Abstract

The impregnated water at a uranium tailings repository has characteristics that its uranium concentration is low and it contains many other interfering ions. In order to develop an efficient adsorbent for such wastewater, Mg-Al layered double hydroxide (Mg-Al-NO3-LDH) and tripolyphosphate intercalated LDH (TPP-LDH-1 and TPP-LDH-2) were synthesized by an anion exchange method and characterized by using multiple analysis techniques, and their behavior and mechanism for U(VI) removal from aqueous solutions were investigated. It is found that their adsorption capacities for U(VI) follow the order Mg-Al-NO3-LDH < TPP-LDH-1 < TPP-LDH-2. The maximum sorption capacities of Mg-Al-NO3-LDH, TPP-LDH-1, and TPP-LDH-2 for U(VI) at pH 5.0 and 298.15 K derived from the Langmuir model are 201.27, 399.01, and 501.76 mg/g, respectively. In addition, tripolyphosphate intercalated LDH show a higher sorption selectivity toward U(VI) over other metal cations and anions.

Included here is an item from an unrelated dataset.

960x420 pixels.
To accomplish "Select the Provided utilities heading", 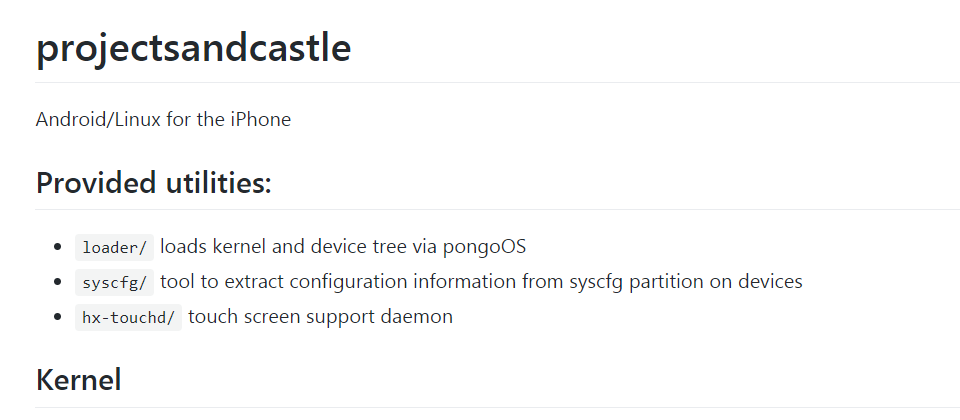I will (x=154, y=183).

X-ray photoelectron spectroscopy (XPS) and Fourier transform-infrared spectroscopy (FT-IR) characterizations suggest that the higher adsorption capacity and sorption selectivity of TPP-LDH-2 are probably due to the inner-sphere surface complexes resulting from the phosphate groups (P═O, −PO3) with U(VI). The applicability of TPP-LDH-2 for scavenging of U(VI) from the impregnated water at a uranium tailings repository in South China was further evaluated. It is found that TPP-LDH-2 shows excellent removal efficiency for U(VI). The results indicate that tripolyphosphate intercalated LDH is a promising adsorbent for scavenging of U(VI) from the impregnated water at the uranium tailings repository.